Diabetes Insipidus as a Heralding Sign of Placental Abruption
Abstract Number: S-50
Abstract Type: Case Report/Case Series
Introduction: Gestational diabetes insipidus is a rare condition diagnosed in roughly 1/30,000 pregnancies(1,3) and is characterized by polydipsia and polyuria(2). While gestational diabetes insipidus is more often reported in association with pre-eclampsia, HELLP syndrome, and liver dysfunction with decreased metabolism of vasopressinase, there can be a relationship to twin pregnancy and the accompanying larger placental mass.
Case: A 31 y/o G3P0 female with 33.3 wks EGA twin pregnancy presented to the labor and delivery floor with complaints of several hours of uterine contractions. Fetal distress was noted on FHR monitoring leading to emergency cesarean delivery under general anesthesia. The intraoperative course was complicated by EBL of 2L requiring 4 doses of carboprost and placement of a B-Lynch suture. Fluid administration included 1800 ml crystalloid and 1.5 L colloid with intraoperative urine output of 300 ml. Upon emergence the patient complained of extreme thirst. Polyuria soon became evident with a urine output of 850 ml in the first 40 min, 650 ml in the following 35 min, and a total of 4.95 L during the first 4 hrs and 25 min. Upon further questioning the patient admitted to extreme thirst approximately coincident with the onset of contractions. Urine and plasma osmolalities 2 hrs post-delivery were 147 and 292 mOsm/Kg respectively. After maintenance fluids were discontinued the patient was allowed to drink to thirst, consuming 1000-1200 ml/ hr. UOP during that time was 650-1000 ml/ hr. Following administration of 2 mcg subcutaneous DDAVP the patient’s PO fluid intake decreased to 200 ml/hr and UOP decreased to < 150 ml/hr. Pituitary MRI revealed loss of posterior pituitary bright spot on pre-contrast T1 images, consistent with an absence of significant stores of vasopressin, but was otherwise unremarkable. The patient continued to demonstrate polydipsia and polyuria between doses of DDAVP and failed to respond to a challenge dose of vasopressin. A diagnosis of transient gestational diabetes insipidus secondary to elevated vasopressinase was made. The patient was treated with DDAVP for two months with complete resolution of her symptoms. During a subsequent pregnancy she again suffered post-partum hemorrhage, but no signs or symptoms of diabetes insipidus.

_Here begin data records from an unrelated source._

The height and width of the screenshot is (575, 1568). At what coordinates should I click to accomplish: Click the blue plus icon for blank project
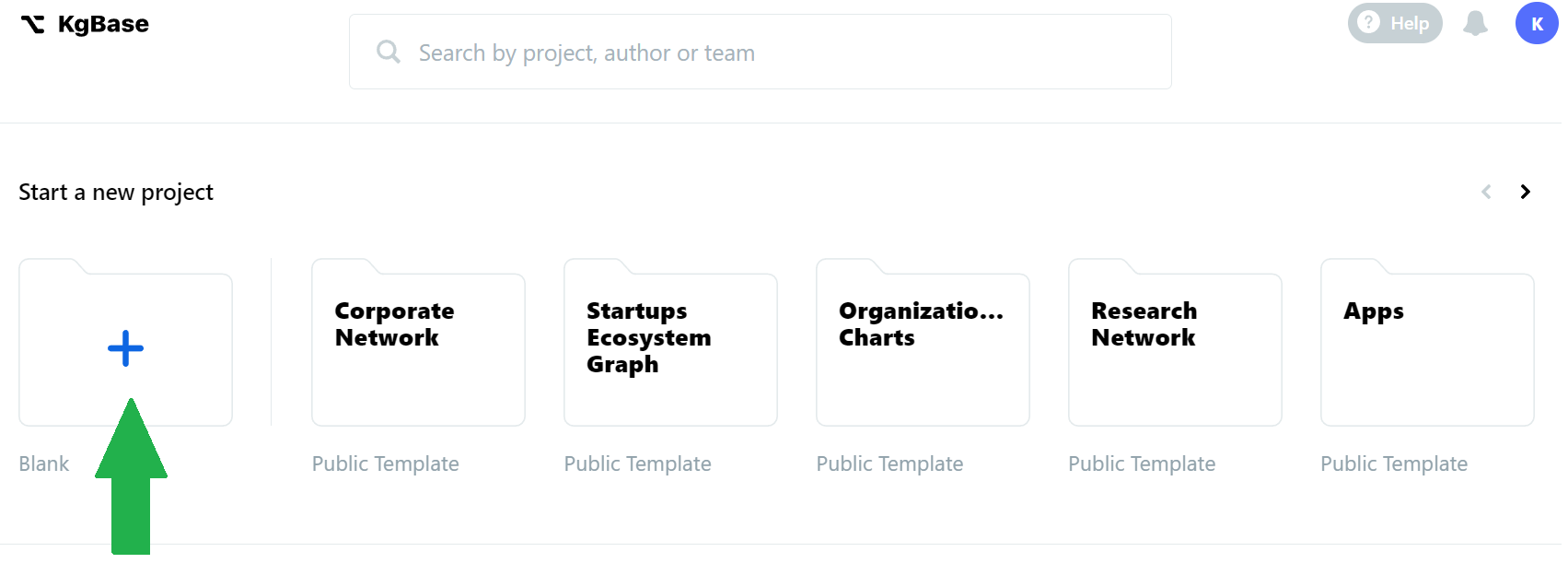125,348
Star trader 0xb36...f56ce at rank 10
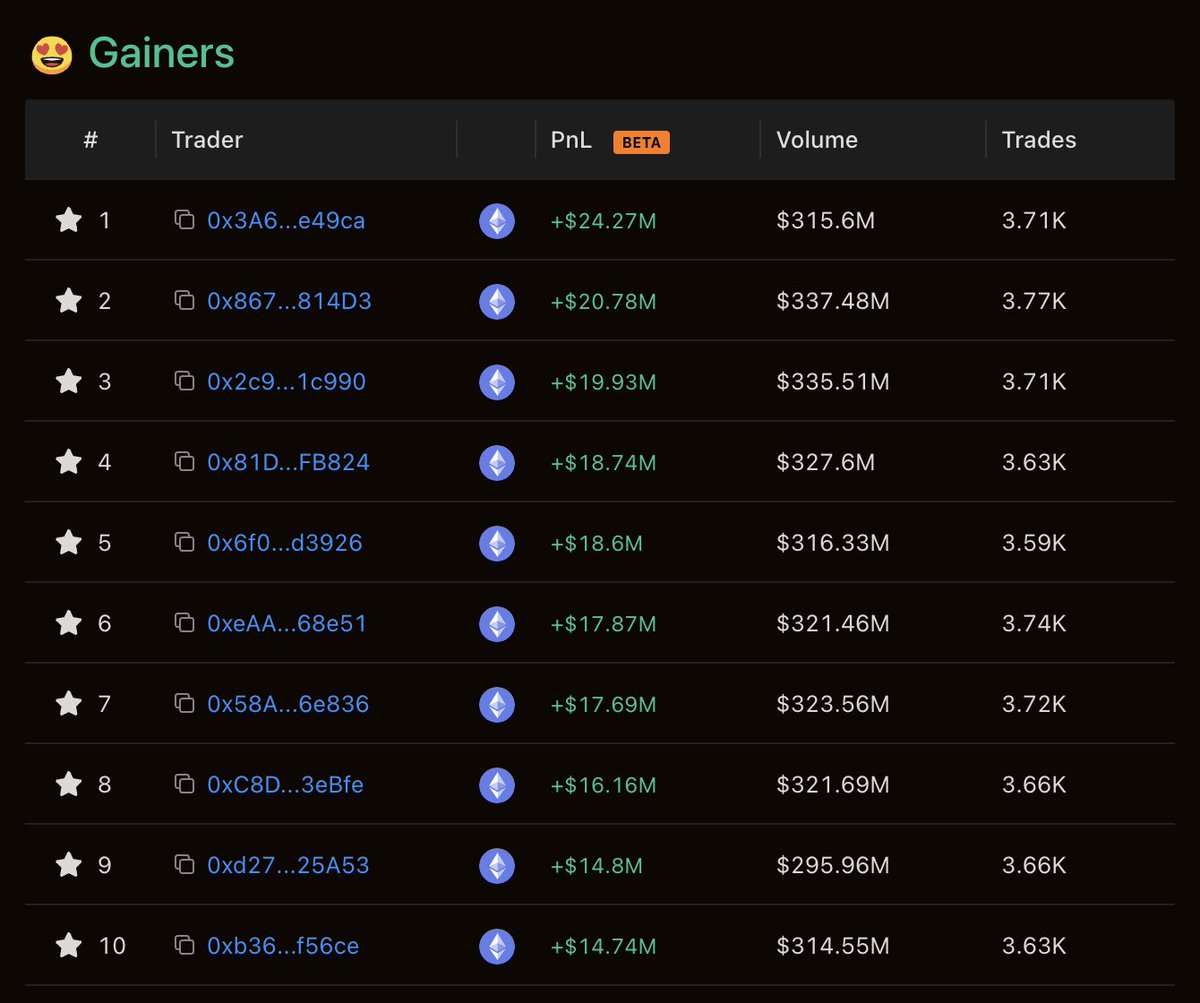 click(69, 945)
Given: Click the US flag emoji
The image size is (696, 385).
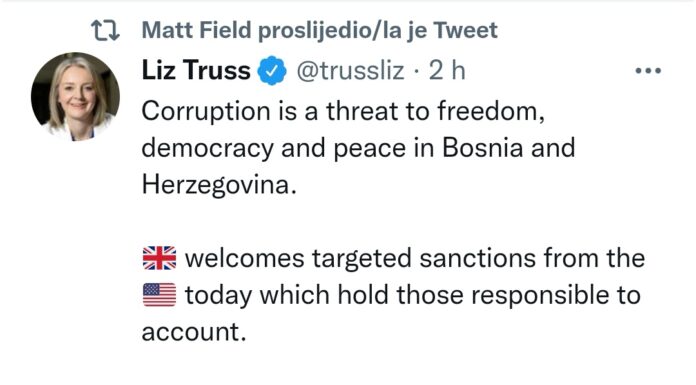Looking at the screenshot, I should (x=159, y=295).
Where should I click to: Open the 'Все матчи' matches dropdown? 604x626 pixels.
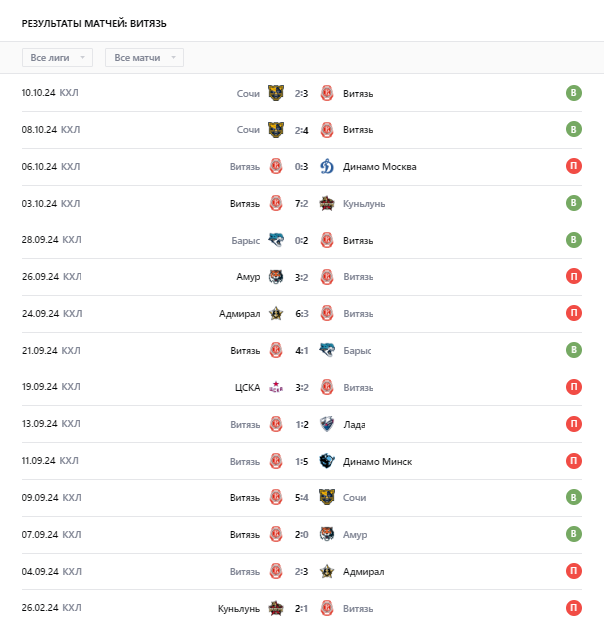144,58
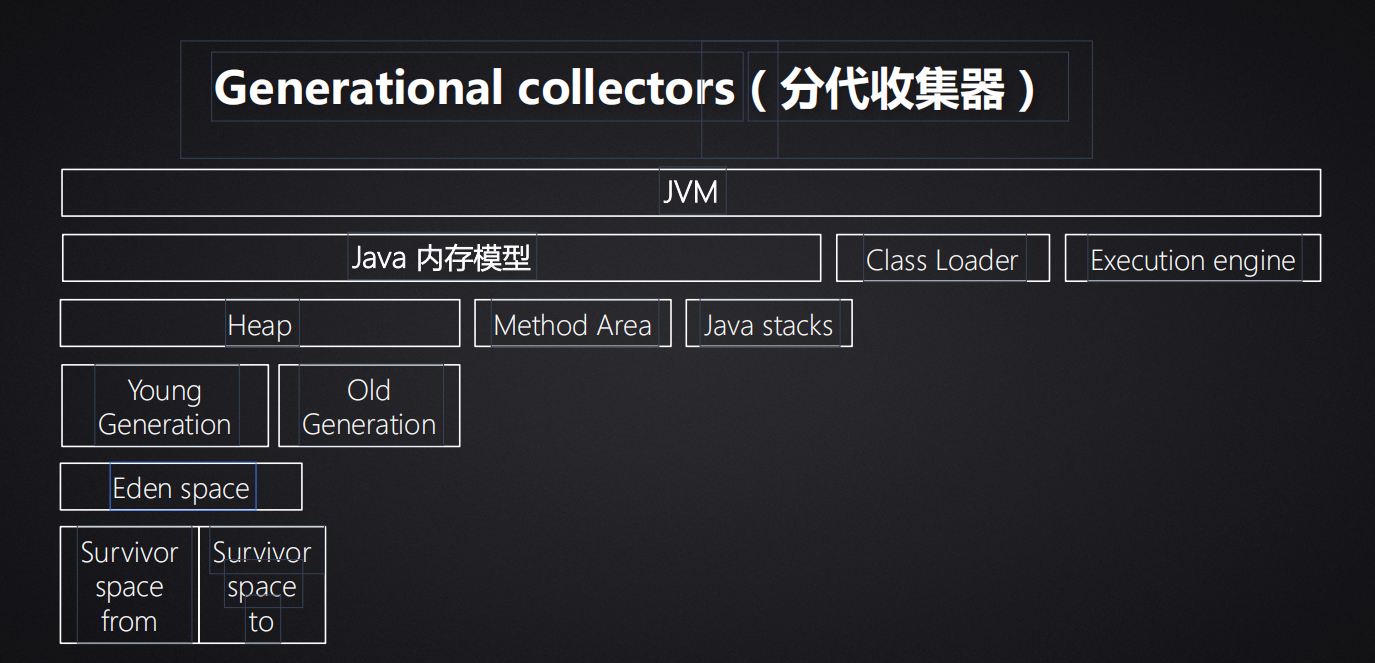Click the Survivor space from box
Viewport: 1375px width, 663px height.
129,586
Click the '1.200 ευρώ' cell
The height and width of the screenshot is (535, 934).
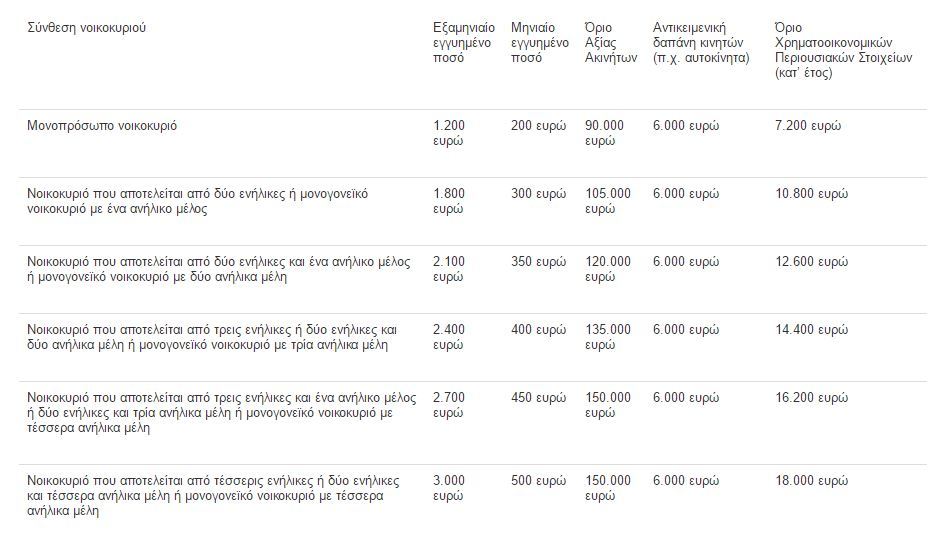(449, 133)
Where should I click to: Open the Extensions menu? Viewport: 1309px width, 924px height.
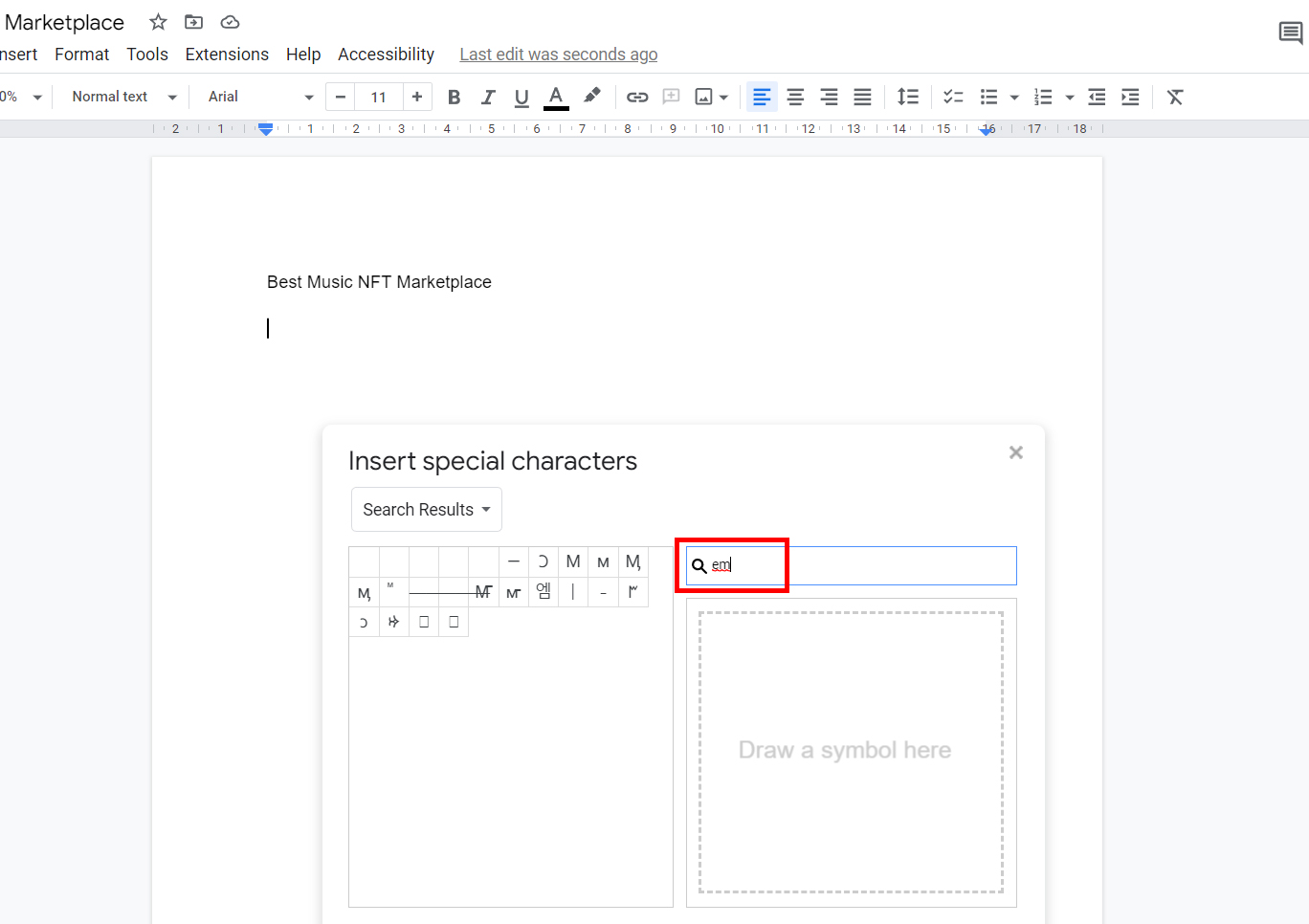tap(227, 55)
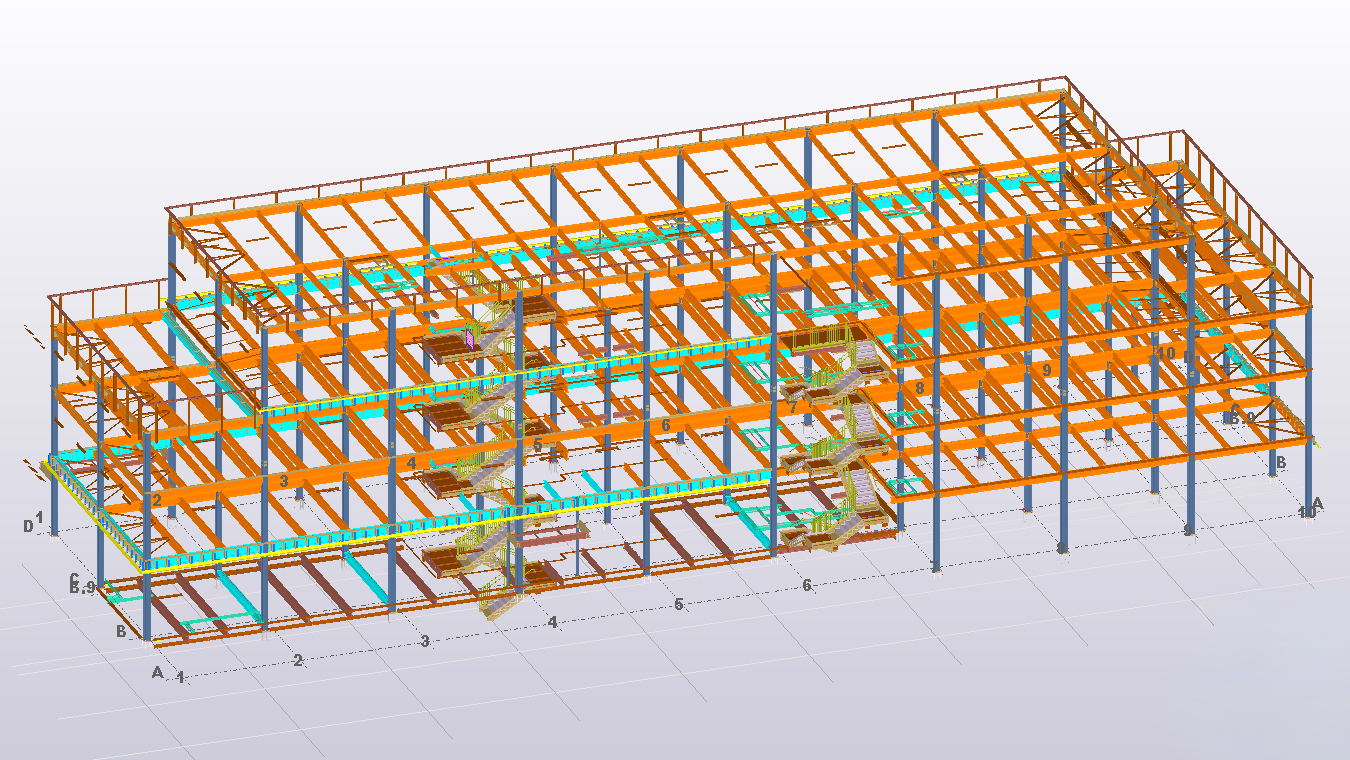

Discussion: There are no case reports in the literature of transient gestational DI associated with placental abruption. The increased thirst noted by the patient coincident with the onset of contractions was likely a heralding sign of abruption secondary to vasopressinase release as the utero-placental interface was interrupted. This pathology may be underdiagnosed and should be considered in patients reporting thirst and polyuria in the presence of predisposing factors.
1.Passannante AN, et al. Anesth Analg 1995;80(4):837-8.
2.Brewster UC, et al. Obstet Gynecol 2005;105(5pt2):1173-6.